My rating: 3 of 5 stars


This book is primarily about Anders Behring Breivik, but it's about him in comparison with Timothy McVeigh and Theodore Kaczynski, and how between the three of them you have a kind of template of the lone wolf killer: intelligent, narcissistic, alienated, so fanatically devoted to his ideology that he believes he must kill for it. It is also a scathing denunciation of Norwegian society, in which, Turrettini says, no one is allowed to stand out or have different opinions and people sleepwalk through their lives.

I obviously can't speak to the state of Norwegian society, but I think Turrettini is trying to write two different books here, one about lone wolf killers and one about Norway, and the edges of the two don't quite mesh. The parts of the book that talk about Breivik and McVeigh and Kaczynski in comparison, I think are very good. That is, I buy her argument that there is such a thing as a lone wolf killer and that he is dangerous because he is (a) a fanatic who thinks that any number of innocent lives are necessary "collateral damage" for his cause and (b) invisible. He doesn't have a prior criminal history, or a history of mental illness, or a history of being anything worse or more alarming than an oddball, a weirdo who never fits in.

The parts of the book that are about what Breivik did, told in clear, straightforward prose, are also very good. Where things start to come a little unglued is where she starts talking about WHY Breivik did what he did. Because she has two quite different arguments. One is that ANY ideology would have served as Breivik's rationale for a violent outburst that had more to do with his psychology than any of his buzzwords; the other is that Breivik was right to be angry and that what drove him to the massacre of 77 people was the failure of Norwegian society to provide him with an outlet for his unpopular political views. Given that those views amount to white supremacist hate speech, I find it really hard to be sympathetic to Breivik here, and it makes me uneasy about Turrettini herself and whether she's using her argument about Breivik as a kind of stalking horse. Although I think the term "multiculturalism" must be used differently in Europe (or, at least, she doesn't seem to be using it quite in the way that is familiar to me), she seems to me to be saying that multiculturalism is the wrong response to Muslim immigrants because it lets them walk all over the law-abiding citizens of their new country and that that's one reason why Norway's combination of socialism, democracy, and monarchy is a horribly failed, frankly dystopian enterprise. At the same time she denounces Breivik she almost seems at certain points to agree with him, and she doesn't make the distinction clear, so I don't know if the Islamophobic argument about multiculturalism is HIS argument, which she is explicating for her readers, or if it's HER argument as well.

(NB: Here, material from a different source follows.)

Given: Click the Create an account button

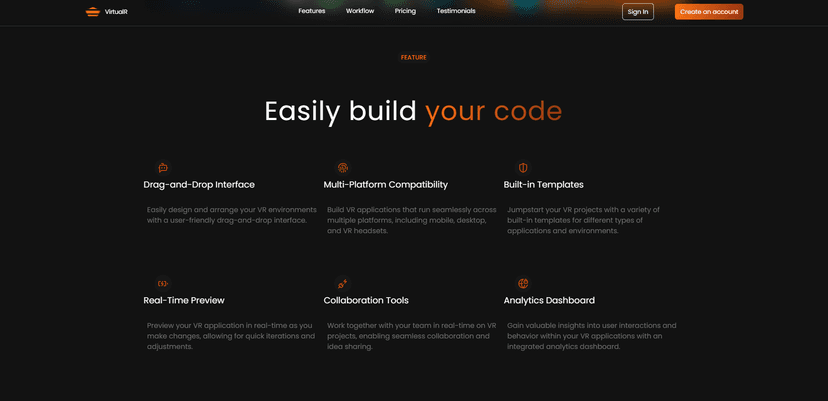Looking at the screenshot, I should tap(708, 12).
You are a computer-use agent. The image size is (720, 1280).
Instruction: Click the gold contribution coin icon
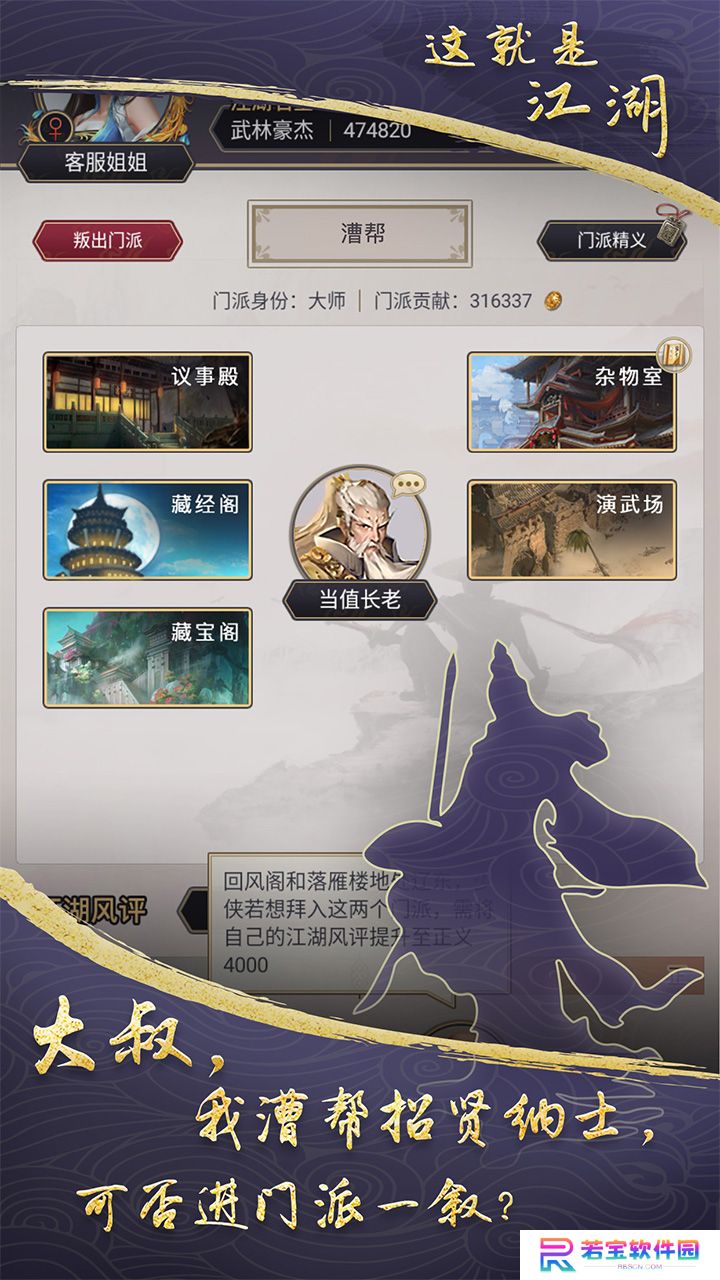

She does at least vehemently reject his claims to be a martyr (going on a hunger strike because the prison won't give you the computer game you want?), and I felt on firmer ground with her argument that the Norwegian courts, in their anxiety to preserve Breivik's rights, forgot about the rights of the victims.

So this was certainly a thought-provoking book, but I'm not sure it was always for the right reasons.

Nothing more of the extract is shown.